The Vegetarian by Han Kang has not only won the International Man Booker Prize of 2016 but received much praise from all over the world. I only read this book because of its first sentence not usually going for contemporary literature but it was too clever:
I say broadly contemporary literature because even a New York Times Book review by Porochista Khakpour says that ‘Han’s novella-in-three-parts zigzags between domestic thriller, transformation parable and arborphiliac meditation…’ So it’s hard to pinpoint.
The story is so simple you might think it’s not worth writing about. An ordinary middle-class Korean woman stops eating meat after having had disturbing, violent, and bloody dreams. And her Korean surrounding and family have a rather hard time adjusting to her choice. Soon, equal to the resistance she encounters, her change in diet transforms into an obsession to go against all food, wishing and needing her body and soul morph into something non-human. Maybe a tree. And while the woman dissolves into her isolated and horrifying but serene inner world, hardly speaking and not eating anymore, the family condemns her. Brutally. They force-feed, rape, hit or sexually idolize, patronize, abandon and dominate her, while she suffers them all in silence. Or does she?
Since we never get close to the main character in this short book (under 200 pages), we actually do not know what she perceives and thinks except for the strange snippets of her dreams/diary excerpts.
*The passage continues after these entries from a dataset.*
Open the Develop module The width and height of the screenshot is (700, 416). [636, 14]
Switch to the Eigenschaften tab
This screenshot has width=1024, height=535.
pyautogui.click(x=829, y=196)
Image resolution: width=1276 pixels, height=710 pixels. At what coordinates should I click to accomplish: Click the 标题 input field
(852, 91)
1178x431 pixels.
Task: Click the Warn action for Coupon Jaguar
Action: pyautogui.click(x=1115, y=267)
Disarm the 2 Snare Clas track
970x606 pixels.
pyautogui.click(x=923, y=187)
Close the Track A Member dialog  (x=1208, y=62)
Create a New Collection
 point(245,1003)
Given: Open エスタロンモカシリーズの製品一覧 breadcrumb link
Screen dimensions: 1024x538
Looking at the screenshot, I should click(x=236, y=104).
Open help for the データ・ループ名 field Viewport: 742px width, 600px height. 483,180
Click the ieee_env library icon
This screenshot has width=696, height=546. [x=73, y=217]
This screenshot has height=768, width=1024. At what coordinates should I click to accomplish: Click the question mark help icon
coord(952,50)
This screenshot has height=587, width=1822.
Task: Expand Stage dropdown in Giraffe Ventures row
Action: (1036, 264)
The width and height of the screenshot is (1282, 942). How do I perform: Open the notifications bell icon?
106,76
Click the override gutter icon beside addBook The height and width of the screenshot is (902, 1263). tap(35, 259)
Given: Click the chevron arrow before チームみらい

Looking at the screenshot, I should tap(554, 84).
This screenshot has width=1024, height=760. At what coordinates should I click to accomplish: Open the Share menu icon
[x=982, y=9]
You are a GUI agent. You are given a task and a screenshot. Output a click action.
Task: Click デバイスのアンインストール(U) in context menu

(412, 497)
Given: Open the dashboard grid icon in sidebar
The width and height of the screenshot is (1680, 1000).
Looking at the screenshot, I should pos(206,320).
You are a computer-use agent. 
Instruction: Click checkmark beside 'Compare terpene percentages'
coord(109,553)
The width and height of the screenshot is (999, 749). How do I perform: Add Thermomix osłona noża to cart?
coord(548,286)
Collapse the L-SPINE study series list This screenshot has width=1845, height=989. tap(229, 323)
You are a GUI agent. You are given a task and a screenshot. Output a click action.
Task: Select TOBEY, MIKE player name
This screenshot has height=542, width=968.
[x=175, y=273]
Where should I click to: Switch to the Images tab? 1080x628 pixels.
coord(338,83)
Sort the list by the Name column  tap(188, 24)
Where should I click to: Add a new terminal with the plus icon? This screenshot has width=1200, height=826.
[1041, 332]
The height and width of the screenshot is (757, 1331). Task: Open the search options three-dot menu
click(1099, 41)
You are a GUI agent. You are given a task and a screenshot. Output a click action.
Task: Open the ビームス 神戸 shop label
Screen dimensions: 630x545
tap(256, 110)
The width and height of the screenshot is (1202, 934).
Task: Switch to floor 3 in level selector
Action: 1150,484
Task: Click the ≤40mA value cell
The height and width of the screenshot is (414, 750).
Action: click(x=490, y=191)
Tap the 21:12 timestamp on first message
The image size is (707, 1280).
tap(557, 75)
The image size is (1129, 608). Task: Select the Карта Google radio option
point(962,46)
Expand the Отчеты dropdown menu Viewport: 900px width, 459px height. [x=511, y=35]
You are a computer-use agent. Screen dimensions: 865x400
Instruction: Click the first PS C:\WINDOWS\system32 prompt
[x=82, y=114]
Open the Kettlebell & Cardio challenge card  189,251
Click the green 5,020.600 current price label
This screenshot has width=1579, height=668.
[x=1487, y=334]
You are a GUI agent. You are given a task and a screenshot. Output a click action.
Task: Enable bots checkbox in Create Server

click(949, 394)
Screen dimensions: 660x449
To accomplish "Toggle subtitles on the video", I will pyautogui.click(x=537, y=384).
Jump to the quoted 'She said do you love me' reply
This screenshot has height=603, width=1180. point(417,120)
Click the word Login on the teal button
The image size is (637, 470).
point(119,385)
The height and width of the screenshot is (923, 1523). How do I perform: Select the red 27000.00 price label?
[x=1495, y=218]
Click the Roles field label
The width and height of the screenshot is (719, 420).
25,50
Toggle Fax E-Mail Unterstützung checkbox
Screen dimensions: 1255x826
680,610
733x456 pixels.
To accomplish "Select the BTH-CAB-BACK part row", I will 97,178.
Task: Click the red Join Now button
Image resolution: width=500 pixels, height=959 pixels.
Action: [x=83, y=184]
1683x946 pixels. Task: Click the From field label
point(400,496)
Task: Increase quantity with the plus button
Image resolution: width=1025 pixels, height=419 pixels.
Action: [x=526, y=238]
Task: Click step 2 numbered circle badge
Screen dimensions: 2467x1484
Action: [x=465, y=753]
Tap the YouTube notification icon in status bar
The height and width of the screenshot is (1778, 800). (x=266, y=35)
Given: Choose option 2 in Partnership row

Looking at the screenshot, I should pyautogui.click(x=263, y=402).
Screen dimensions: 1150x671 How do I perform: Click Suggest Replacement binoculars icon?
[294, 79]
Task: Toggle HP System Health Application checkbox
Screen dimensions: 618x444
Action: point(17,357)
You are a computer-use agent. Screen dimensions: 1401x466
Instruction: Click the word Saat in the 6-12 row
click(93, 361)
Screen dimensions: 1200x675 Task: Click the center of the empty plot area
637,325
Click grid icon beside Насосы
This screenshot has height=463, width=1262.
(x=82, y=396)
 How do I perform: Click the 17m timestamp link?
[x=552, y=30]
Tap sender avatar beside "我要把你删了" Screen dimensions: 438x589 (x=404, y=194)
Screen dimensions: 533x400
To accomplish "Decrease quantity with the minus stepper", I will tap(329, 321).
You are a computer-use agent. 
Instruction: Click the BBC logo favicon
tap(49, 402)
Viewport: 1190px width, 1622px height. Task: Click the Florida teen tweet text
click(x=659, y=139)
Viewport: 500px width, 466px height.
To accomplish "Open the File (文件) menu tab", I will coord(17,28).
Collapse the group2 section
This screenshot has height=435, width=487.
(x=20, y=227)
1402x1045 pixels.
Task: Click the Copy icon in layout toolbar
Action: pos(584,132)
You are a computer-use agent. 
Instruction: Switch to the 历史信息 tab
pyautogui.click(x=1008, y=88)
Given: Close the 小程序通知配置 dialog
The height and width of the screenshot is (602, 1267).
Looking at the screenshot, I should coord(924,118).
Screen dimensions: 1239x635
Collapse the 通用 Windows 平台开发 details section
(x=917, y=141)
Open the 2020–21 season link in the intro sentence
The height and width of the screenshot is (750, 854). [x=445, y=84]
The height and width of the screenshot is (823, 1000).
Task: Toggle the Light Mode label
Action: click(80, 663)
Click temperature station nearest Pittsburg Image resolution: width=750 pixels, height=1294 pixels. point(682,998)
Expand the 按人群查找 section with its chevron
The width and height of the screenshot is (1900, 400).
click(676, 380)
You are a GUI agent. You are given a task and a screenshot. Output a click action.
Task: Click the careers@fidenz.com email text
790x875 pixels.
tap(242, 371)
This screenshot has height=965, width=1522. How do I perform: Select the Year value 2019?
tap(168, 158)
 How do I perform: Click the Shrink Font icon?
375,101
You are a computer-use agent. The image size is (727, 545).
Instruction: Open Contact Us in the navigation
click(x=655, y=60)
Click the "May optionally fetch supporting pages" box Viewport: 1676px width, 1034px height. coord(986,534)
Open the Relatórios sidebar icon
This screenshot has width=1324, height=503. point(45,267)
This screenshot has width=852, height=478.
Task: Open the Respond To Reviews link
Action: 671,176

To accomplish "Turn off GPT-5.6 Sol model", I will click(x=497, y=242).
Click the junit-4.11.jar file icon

The woman’s estrangement is emphasized by being observed and met through first the eyes of her husband, second her brother in law and then last, her sister. All of them in one or another way participating and being affected by the woman’s decision to not eat meat at first and later not eating at all anymore.
The Vegetarian are the disturbing, surreal and private horror chronicles of someone mundane we don’t really know but slowly disintegrates into a ‘thing’ that no one can understand. However, the real terror for me was how all of them do not accept her for her and try to make her wrong, attempting, cost what it may, to change her back instead of asking themselves Why not let her? Han Kang seems to intend showing the terrible pressure of society, etiquette and personal imprisonment through a simple change in diet. It could have been something else to show the same issues, I guess.
I found it hard to like the book or any character really, all of them being too narrow-minded, not investigating heir own idiocy but trying to change the external. Not very advanced beings and too little change. There is no hero. And the main character is too estranged in her attempt to free herself of the human condition, the human prison of the mind and body, to identify with her properly. But still, I read it to the end wanting to know how it all dissolves. Of course.
It turns out it has an open ending (with assuming that The Vegetarian will die very soon due to starvation), however, nothing much of the dissonance dissolves except that the sister’s resistance at the end slowly caves. She stops the clinic, she had admitted her vegetarian sister into, from force-feeding herThe Vegetarian, and admits she too has glimpses of a different reality sometimes. Well, thats as much change as we get from that stubborn and rather unconscious family.
I could compare it to Kafka’s disturbing ‘The Metamorphosis’ with The Vegetarian moving through a more modern and obscure, dominating society where the narrative is maybe observed and witnessed by a more advanced psychology than in 1915.
Anyway, my fantasy genre loving nature and the idea that someone could turn into a tree was not satisfied. Hehe. Wrong genre. There is no real story and no happy ending.
Except, and Han Kang writes clever this way, we do not know that for sure either as we never really slip underneath the skin of the main character to see what solution or conclusion she comes to at the end. The Vegetarian is always eluding us, just the same as her family.